Holy shit!! Wtf is wrong with that guy??
Good thing I don't live in UK. Its turning into China.
Blue_Tires
(55,445 posts)...Or so I would understand based on what some friends of friends say...It's not like I'd know anything about their content, artistic quality, or even where to find uncensored English-language examples online...
LittleBlue
(10,362 posts)Government officials seek to control anything they are not in control of. The information on the internet is not yet subject to their control. They have seen that China effectively controls their population by controlling what they view on the internet.
This is the first step, and it comes in the most predictable form, an appeal to the welfare of children. Meanwhile, child poverty in the UK is skyrocketing. Currently one in six children lives in poverty. That number will be one in four by 2020. You can tell his interest in children isn't genuine by how he largely ignores the poverty issue to focus on this.
Never believe a conservative government, their motives are not genuine. Many on the left in Britain can see right through this. They don't care about children, they want control.
brett_jv
(1,245 posts)I also wonder how long it'll be before there's laws that allow the police to break down someone's door and tackle them within minutes of them typing an 'abhorrent' sexual search term into their browsers? You know, gotta 'protect the children' and such.
Seriously, though ... the creeping fascism going on is friggin' out of control.
TPTB of the West are clearly growing jealous of the level of command/control exercised by the Chinese government. Oh, and the Muslim governments of various countries like Iran and KSA ... those governments are exactly what the West needs to more closely imitate. No, really.
AllINeedIsCoffee
(772 posts)cthulu2016
(10,960 posts)This sounds like an excellent use of resources.
I have always thought the one thing we lacked from government was a blacklist of abhorrent internet search terms.
They had me at "blacklist." "Abhorrent" was the icing.

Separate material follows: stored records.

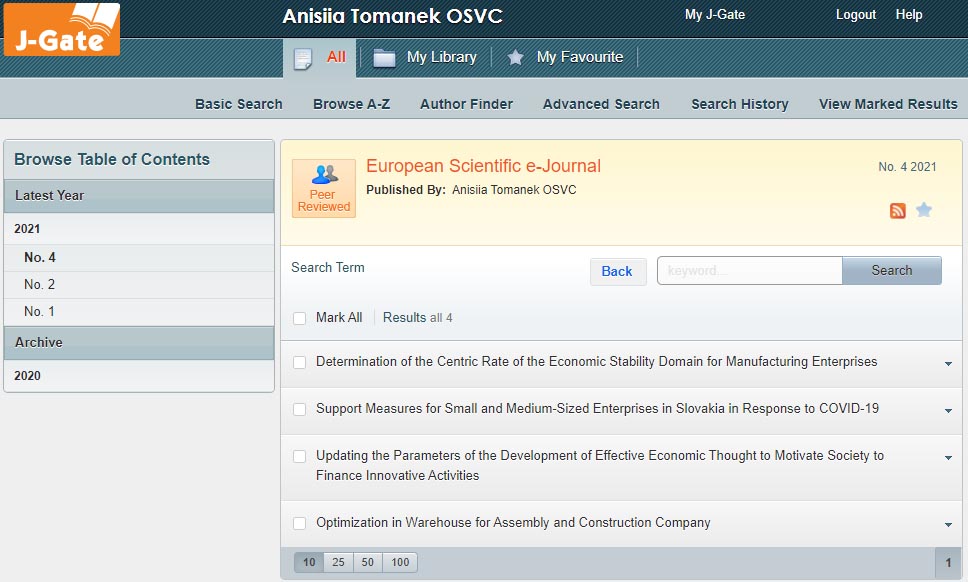This screenshot has height=582, width=968.
Task: Set results per page to 25
Action: pos(338,562)
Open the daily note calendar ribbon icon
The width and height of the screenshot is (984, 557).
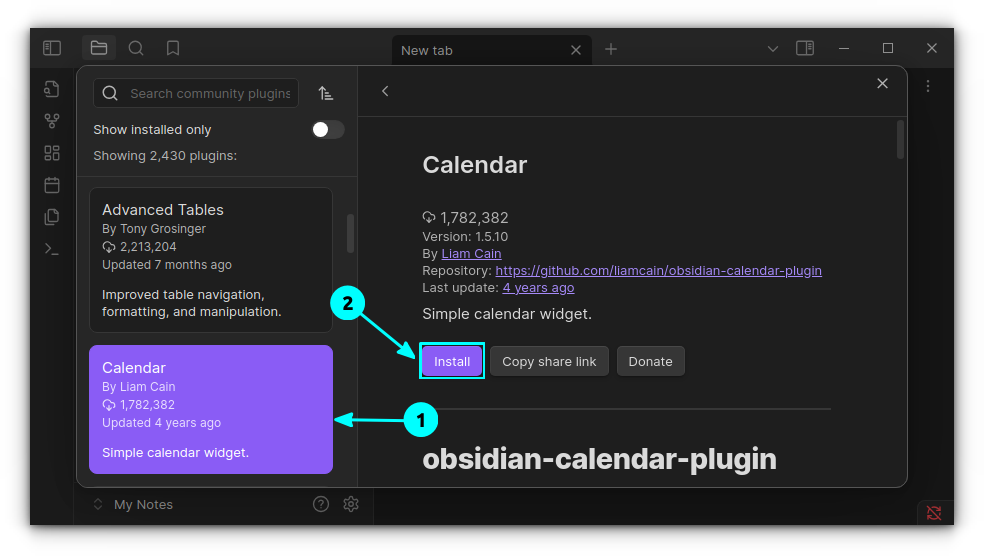point(52,185)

The NSA has lists of suspicious search terms, which is a start, but it's just a list with no color specified.
brett_jv
(1,245 posts)There's no way a list like that could ever be abused by the authorities.
What's wrong with the idea that if you, say, buy a phone for your 10 year old, you tell the people at the phone store or the ISP that this is a 10yo's phone, and you want porn blocked as best as possible? Rather than making adults 'sign up' as porn consumers?

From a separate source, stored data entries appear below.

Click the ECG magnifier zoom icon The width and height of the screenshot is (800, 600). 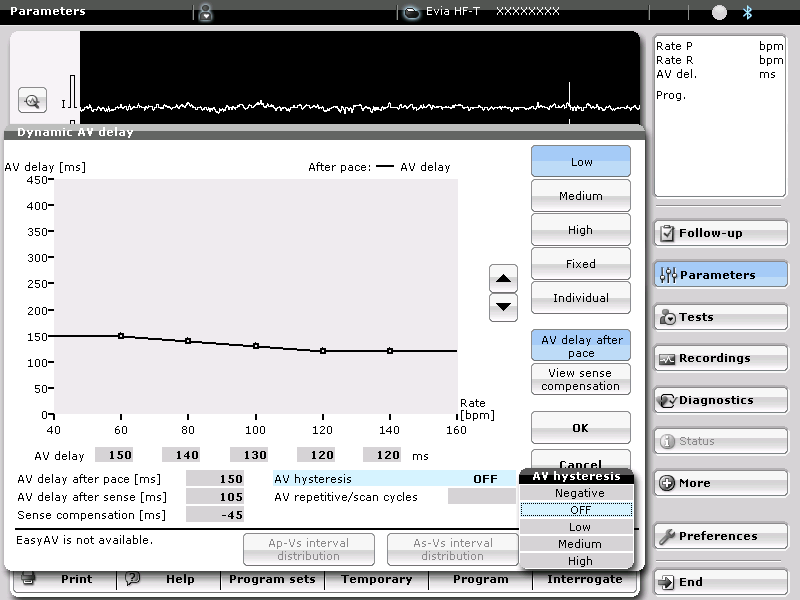[33, 101]
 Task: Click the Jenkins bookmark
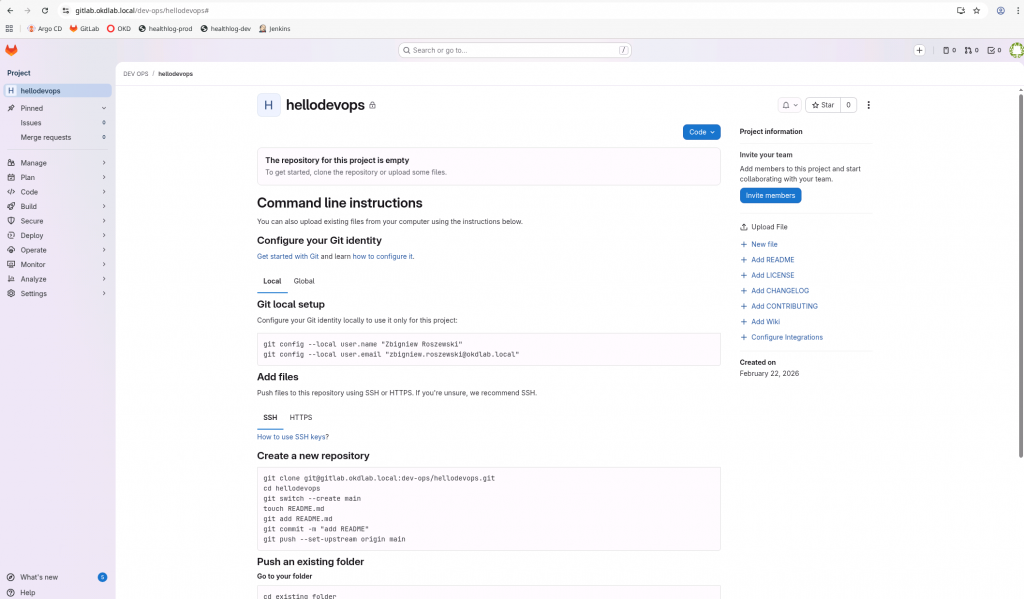[x=274, y=28]
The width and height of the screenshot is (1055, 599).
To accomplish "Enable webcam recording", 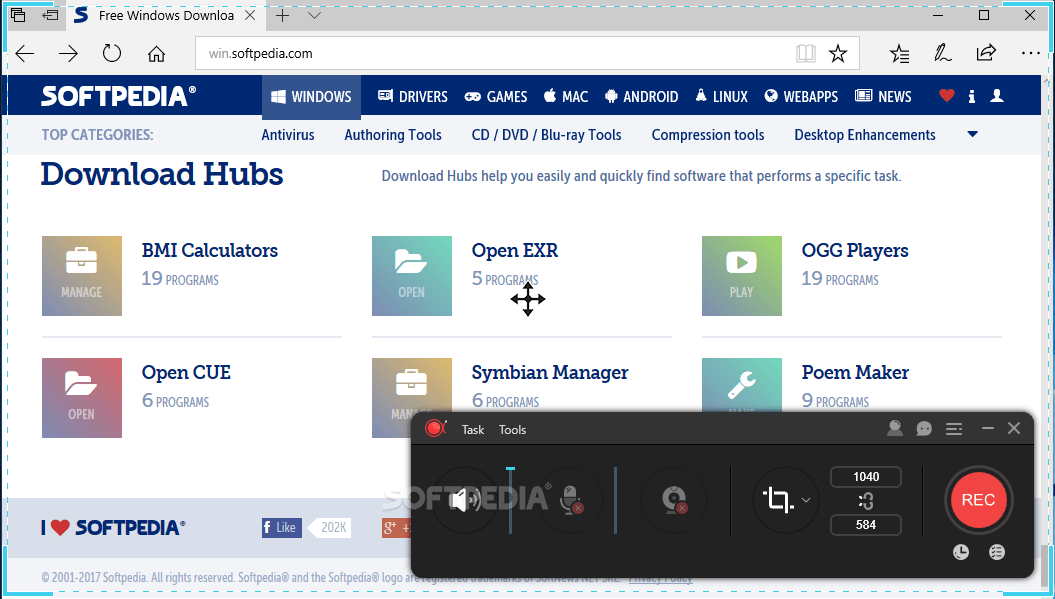I will coord(674,500).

What's next ... you have to choose which 'classes' of porn you prefer? Shall we make people sign up with the government if they wanna see 'gay porn'? How about if you like to watch 18-19 year olds (i.e. legal, but technically 'teens') having sex?
Also, many 'legitimate' BDSM videos are basically rape simulations. Sure, it's distasteful to many (myself included) but if consenting adults want to take part in this apparently fairly popular sub-genre of porn, and other adults want to watch it ... who is the government or you and I to say it's 'evil' or 'wrong'? Shall we make people sign up to allow 'BDSM' porn on their connections, just in case someone somewhere gets raped, that way Big Brother automatically has a list of 'suspects'?

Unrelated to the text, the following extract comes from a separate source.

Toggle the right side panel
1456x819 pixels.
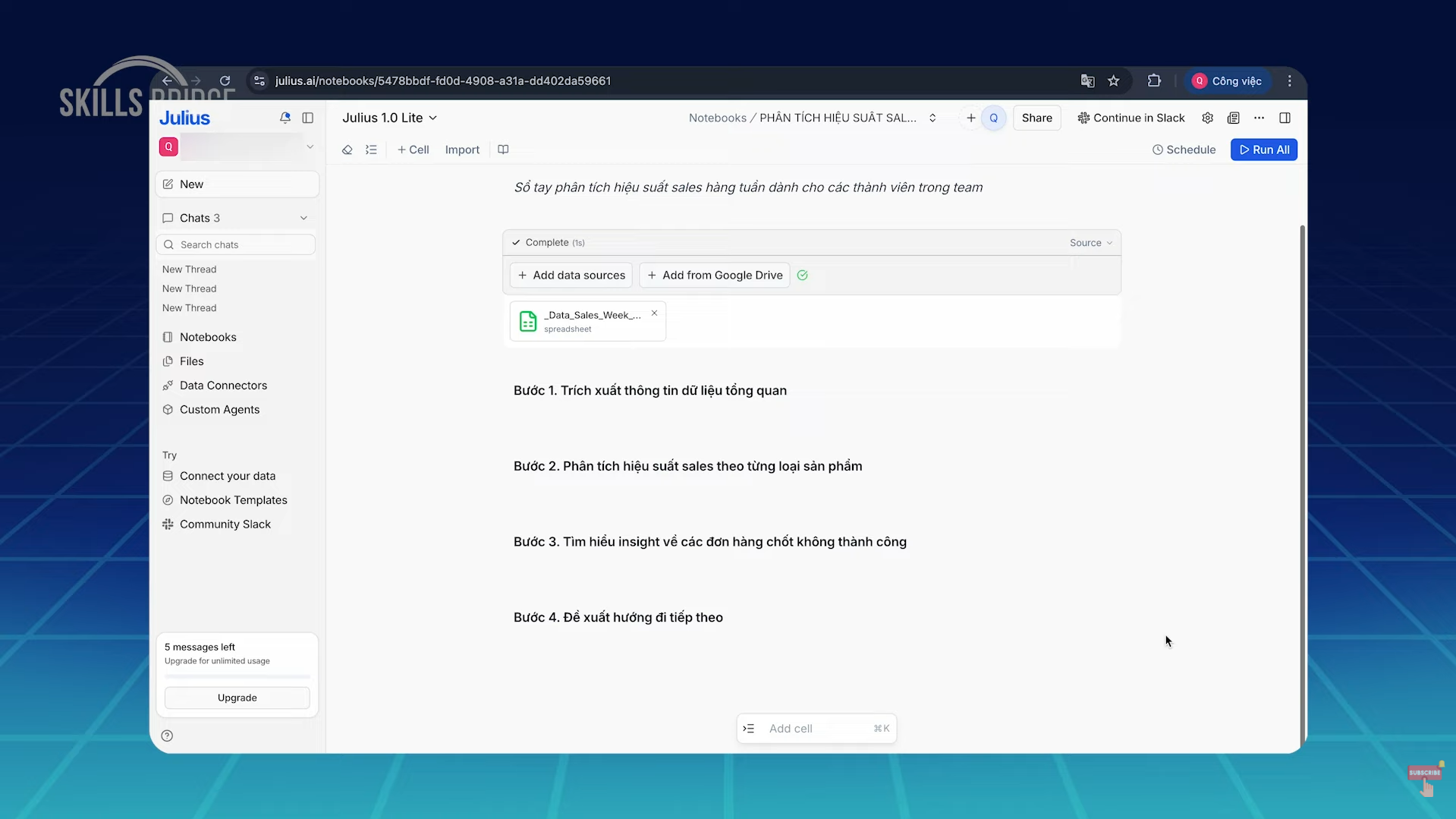pos(1285,118)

I don't know about anyone else, but putting everyone's preference for porn/no porn into a big government database, one that everyone themselves 'signed up' for, so it can't really even be legally challenged as 'spying', cause they've given the government the full right to TRACK the stuff for us ... just really rubs me the wrong way. Too much potential for abuse, and for a slippery slope effect for my liking.